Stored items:
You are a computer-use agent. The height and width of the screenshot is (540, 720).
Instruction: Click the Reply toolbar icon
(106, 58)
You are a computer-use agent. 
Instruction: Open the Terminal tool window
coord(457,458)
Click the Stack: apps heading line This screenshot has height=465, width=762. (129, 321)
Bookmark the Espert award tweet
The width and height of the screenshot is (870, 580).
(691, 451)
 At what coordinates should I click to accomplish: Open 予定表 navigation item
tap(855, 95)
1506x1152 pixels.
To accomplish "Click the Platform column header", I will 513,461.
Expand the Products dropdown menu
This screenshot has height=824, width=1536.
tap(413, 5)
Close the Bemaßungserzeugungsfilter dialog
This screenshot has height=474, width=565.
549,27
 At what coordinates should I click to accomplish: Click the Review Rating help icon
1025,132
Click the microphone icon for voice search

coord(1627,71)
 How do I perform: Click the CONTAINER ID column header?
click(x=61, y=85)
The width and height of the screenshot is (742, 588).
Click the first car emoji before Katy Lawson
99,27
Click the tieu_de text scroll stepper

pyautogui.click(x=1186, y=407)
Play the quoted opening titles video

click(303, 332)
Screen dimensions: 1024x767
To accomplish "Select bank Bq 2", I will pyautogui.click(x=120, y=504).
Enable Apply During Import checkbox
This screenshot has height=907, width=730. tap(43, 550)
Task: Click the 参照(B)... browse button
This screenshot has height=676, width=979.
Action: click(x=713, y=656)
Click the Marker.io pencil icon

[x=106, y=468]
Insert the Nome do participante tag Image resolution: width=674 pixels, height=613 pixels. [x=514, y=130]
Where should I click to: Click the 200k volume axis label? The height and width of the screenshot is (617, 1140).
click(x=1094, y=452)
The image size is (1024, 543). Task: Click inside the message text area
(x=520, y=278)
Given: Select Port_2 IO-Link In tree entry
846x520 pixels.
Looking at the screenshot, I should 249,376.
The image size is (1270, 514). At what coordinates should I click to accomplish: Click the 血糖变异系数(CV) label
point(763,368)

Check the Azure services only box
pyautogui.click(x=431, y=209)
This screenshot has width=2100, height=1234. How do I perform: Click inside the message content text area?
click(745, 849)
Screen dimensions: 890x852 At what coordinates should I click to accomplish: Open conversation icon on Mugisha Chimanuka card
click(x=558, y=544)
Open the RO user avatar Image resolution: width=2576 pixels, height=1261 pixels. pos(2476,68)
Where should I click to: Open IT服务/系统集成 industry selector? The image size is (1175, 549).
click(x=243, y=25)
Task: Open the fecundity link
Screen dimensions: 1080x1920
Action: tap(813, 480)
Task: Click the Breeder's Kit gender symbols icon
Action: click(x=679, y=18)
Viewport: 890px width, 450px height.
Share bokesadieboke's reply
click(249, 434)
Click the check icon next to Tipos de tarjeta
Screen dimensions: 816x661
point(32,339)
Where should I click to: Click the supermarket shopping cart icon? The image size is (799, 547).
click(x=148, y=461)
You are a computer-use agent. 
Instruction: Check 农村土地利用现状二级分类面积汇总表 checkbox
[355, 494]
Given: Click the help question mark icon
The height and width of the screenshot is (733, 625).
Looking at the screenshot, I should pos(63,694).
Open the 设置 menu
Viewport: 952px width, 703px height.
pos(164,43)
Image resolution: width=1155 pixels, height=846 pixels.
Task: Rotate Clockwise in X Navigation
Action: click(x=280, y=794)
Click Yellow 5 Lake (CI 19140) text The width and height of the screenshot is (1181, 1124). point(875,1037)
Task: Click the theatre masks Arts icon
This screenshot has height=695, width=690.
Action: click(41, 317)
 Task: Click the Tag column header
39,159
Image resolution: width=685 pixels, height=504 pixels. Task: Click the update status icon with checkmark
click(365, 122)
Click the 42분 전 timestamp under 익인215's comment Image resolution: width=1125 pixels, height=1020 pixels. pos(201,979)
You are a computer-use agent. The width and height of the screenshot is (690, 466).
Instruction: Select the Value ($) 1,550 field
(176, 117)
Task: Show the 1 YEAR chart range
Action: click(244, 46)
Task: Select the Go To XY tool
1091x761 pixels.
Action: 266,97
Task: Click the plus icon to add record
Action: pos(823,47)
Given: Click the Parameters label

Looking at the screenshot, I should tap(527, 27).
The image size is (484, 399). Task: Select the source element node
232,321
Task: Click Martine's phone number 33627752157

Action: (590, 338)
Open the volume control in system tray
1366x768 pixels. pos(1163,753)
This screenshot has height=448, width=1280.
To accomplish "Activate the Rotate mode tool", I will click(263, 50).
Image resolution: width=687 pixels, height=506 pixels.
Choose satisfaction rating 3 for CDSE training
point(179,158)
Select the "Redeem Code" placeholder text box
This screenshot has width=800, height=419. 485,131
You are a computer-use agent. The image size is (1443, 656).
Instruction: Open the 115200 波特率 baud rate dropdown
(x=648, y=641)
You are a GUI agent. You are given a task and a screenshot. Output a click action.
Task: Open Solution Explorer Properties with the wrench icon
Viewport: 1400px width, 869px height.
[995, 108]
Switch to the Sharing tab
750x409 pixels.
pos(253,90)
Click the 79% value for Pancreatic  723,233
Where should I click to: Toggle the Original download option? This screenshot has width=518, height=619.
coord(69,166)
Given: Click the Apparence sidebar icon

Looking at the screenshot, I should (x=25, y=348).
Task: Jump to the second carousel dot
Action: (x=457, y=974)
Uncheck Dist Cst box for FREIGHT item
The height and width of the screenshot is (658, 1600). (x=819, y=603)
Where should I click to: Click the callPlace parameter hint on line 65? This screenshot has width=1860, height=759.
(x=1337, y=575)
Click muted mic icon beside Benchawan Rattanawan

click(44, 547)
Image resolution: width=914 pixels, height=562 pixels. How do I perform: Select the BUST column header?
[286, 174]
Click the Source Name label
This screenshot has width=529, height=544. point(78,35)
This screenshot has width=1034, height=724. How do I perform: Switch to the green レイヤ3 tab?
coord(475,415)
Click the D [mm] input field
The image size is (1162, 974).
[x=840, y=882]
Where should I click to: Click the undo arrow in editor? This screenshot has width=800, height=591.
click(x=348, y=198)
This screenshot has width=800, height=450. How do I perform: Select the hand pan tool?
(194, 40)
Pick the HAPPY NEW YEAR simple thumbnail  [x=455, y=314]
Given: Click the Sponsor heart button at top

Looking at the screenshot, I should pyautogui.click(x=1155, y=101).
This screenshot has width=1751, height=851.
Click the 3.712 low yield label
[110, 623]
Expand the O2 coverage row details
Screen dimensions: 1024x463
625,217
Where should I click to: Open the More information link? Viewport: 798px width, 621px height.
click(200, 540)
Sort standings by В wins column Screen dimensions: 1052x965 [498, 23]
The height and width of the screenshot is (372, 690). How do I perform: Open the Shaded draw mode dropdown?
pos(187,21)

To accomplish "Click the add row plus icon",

**ACTION ITEM:** Output the records above, each one exactly, with none left out.

**ANSWER FOR THIS EXERCISE:**
You are a computer-use agent. The height and width of the screenshot is (540, 720).
Instruction: Click the Reply toolbar icon
(106, 58)
You are a computer-use agent. 
Instruction: Open the Terminal tool window
coord(457,458)
Click the Stack: apps heading line This screenshot has height=465, width=762. (129, 321)
Bookmark the Espert award tweet
The width and height of the screenshot is (870, 580).
(691, 451)
 At what coordinates should I click to accomplish: Open 予定表 navigation item
tap(855, 95)
1506x1152 pixels.
To accomplish "Click the Platform column header", I will 513,461.
Expand the Products dropdown menu
This screenshot has height=824, width=1536.
tap(413, 5)
Close the Bemaßungserzeugungsfilter dialog
This screenshot has height=474, width=565.
549,27
 At what coordinates should I click to accomplish: Click the Review Rating help icon
1025,132
Click the microphone icon for voice search

coord(1627,71)
 How do I perform: Click the CONTAINER ID column header?
click(x=61, y=85)
The width and height of the screenshot is (742, 588).
Click the first car emoji before Katy Lawson
99,27
Click the tieu_de text scroll stepper

pyautogui.click(x=1186, y=407)
Play the quoted opening titles video

click(303, 332)
Screen dimensions: 1024x767
To accomplish "Select bank Bq 2", I will pyautogui.click(x=120, y=504).
Enable Apply During Import checkbox
This screenshot has height=907, width=730. tap(43, 550)
Task: Click the 参照(B)... browse button
This screenshot has height=676, width=979.
Action: click(x=713, y=656)
Click the Marker.io pencil icon

[x=106, y=468]
Insert the Nome do participante tag Image resolution: width=674 pixels, height=613 pixels. [x=514, y=130]
Where should I click to: Click the 200k volume axis label? The height and width of the screenshot is (617, 1140).
click(x=1094, y=452)
The image size is (1024, 543). Task: Click inside the message text area
(x=520, y=278)
Given: Select Port_2 IO-Link In tree entry
846x520 pixels.
Looking at the screenshot, I should 249,376.
The image size is (1270, 514). At what coordinates should I click to accomplish: Click the 血糖变异系数(CV) label
point(763,368)

Check the Azure services only box
pyautogui.click(x=431, y=209)
This screenshot has width=2100, height=1234. How do I perform: Click inside the message content text area?
click(745, 849)
Screen dimensions: 890x852 At what coordinates should I click to accomplish: Open conversation icon on Mugisha Chimanuka card
click(x=558, y=544)
Open the RO user avatar Image resolution: width=2576 pixels, height=1261 pixels. pos(2476,68)
Where should I click to: Open IT服务/系统集成 industry selector? The image size is (1175, 549).
click(x=243, y=25)
Task: Open the fecundity link
Screen dimensions: 1080x1920
Action: tap(813, 480)
Task: Click the Breeder's Kit gender symbols icon
Action: click(x=679, y=18)
Viewport: 890px width, 450px height.
Share bokesadieboke's reply
click(249, 434)
Click the check icon next to Tipos de tarjeta
Screen dimensions: 816x661
point(32,339)
Where should I click to: Click the supermarket shopping cart icon? The image size is (799, 547).
click(x=148, y=461)
You are a computer-use agent. 
Instruction: Check 农村土地利用现状二级分类面积汇总表 checkbox
[355, 494]
Given: Click the help question mark icon
The height and width of the screenshot is (733, 625).
Looking at the screenshot, I should pos(63,694).
Open the 设置 menu
Viewport: 952px width, 703px height.
pos(164,43)
Image resolution: width=1155 pixels, height=846 pixels.
Task: Rotate Clockwise in X Navigation
Action: click(x=280, y=794)
Click Yellow 5 Lake (CI 19140) text The width and height of the screenshot is (1181, 1124). point(875,1037)
Task: Click the theatre masks Arts icon
This screenshot has height=695, width=690.
Action: click(41, 317)
 Task: Click the Tag column header
39,159
Image resolution: width=685 pixels, height=504 pixels. Task: Click the update status icon with checkmark
click(365, 122)
Click the 42분 전 timestamp under 익인215's comment Image resolution: width=1125 pixels, height=1020 pixels. pos(201,979)
You are a computer-use agent. The width and height of the screenshot is (690, 466).
Instruction: Select the Value ($) 1,550 field
(176, 117)
Task: Show the 1 YEAR chart range
Action: click(244, 46)
Task: Select the Go To XY tool
1091x761 pixels.
Action: 266,97
Task: Click the plus icon to add record
Action: pos(823,47)
Given: Click the Parameters label

Looking at the screenshot, I should tap(527, 27).
The image size is (484, 399). Task: Select the source element node
232,321
Task: Click Martine's phone number 33627752157

Action: (590, 338)
Open the volume control in system tray
1366x768 pixels. pos(1163,753)
This screenshot has height=448, width=1280.
To accomplish "Activate the Rotate mode tool", I will click(263, 50).
Image resolution: width=687 pixels, height=506 pixels.
Choose satisfaction rating 3 for CDSE training
point(179,158)
Select the "Redeem Code" placeholder text box
This screenshot has width=800, height=419. 485,131
You are a computer-use agent. The image size is (1443, 656).
Instruction: Open the 115200 波特率 baud rate dropdown
(x=648, y=641)
You are a GUI agent. You are given a task and a screenshot. Output a click action.
Task: Open Solution Explorer Properties with the wrench icon
Viewport: 1400px width, 869px height.
[995, 108]
Switch to the Sharing tab
750x409 pixels.
pos(253,90)
Click the 79% value for Pancreatic  723,233
Where should I click to: Toggle the Original download option? This screenshot has width=518, height=619.
coord(69,166)
Given: Click the Apparence sidebar icon

Looking at the screenshot, I should (x=25, y=348).
Task: Jump to the second carousel dot
Action: (x=457, y=974)
Uncheck Dist Cst box for FREIGHT item
The height and width of the screenshot is (658, 1600). (x=819, y=603)
Where should I click to: Click the callPlace parameter hint on line 65? This screenshot has width=1860, height=759.
(x=1337, y=575)
Click muted mic icon beside Benchawan Rattanawan

click(44, 547)
Image resolution: width=914 pixels, height=562 pixels. How do I perform: Select the BUST column header?
[286, 174]
Click the Source Name label
This screenshot has width=529, height=544. point(78,35)
This screenshot has width=1034, height=724. How do I perform: Switch to the green レイヤ3 tab?
coord(475,415)
Click the D [mm] input field
The image size is (1162, 974).
[x=840, y=882]
Where should I click to: Click the undo arrow in editor? This screenshot has width=800, height=591.
click(x=348, y=198)
This screenshot has width=800, height=450. How do I perform: Select the hand pan tool?
(194, 40)
Pick the HAPPY NEW YEAR simple thumbnail  [x=455, y=314]
Given: Click the Sponsor heart button at top

Looking at the screenshot, I should pyautogui.click(x=1155, y=101).
This screenshot has width=1751, height=851.
Click the 3.712 low yield label
[110, 623]
Expand the O2 coverage row details
Screen dimensions: 1024x463
625,217
Where should I click to: Open the More information link? Viewport: 798px width, 621px height.
click(200, 540)
Sort standings by В wins column Screen dimensions: 1052x965 [498, 23]
The height and width of the screenshot is (372, 690). How do I perform: Open the Shaded draw mode dropdown?
pos(187,21)

To accomplish "Click the add row plus icon",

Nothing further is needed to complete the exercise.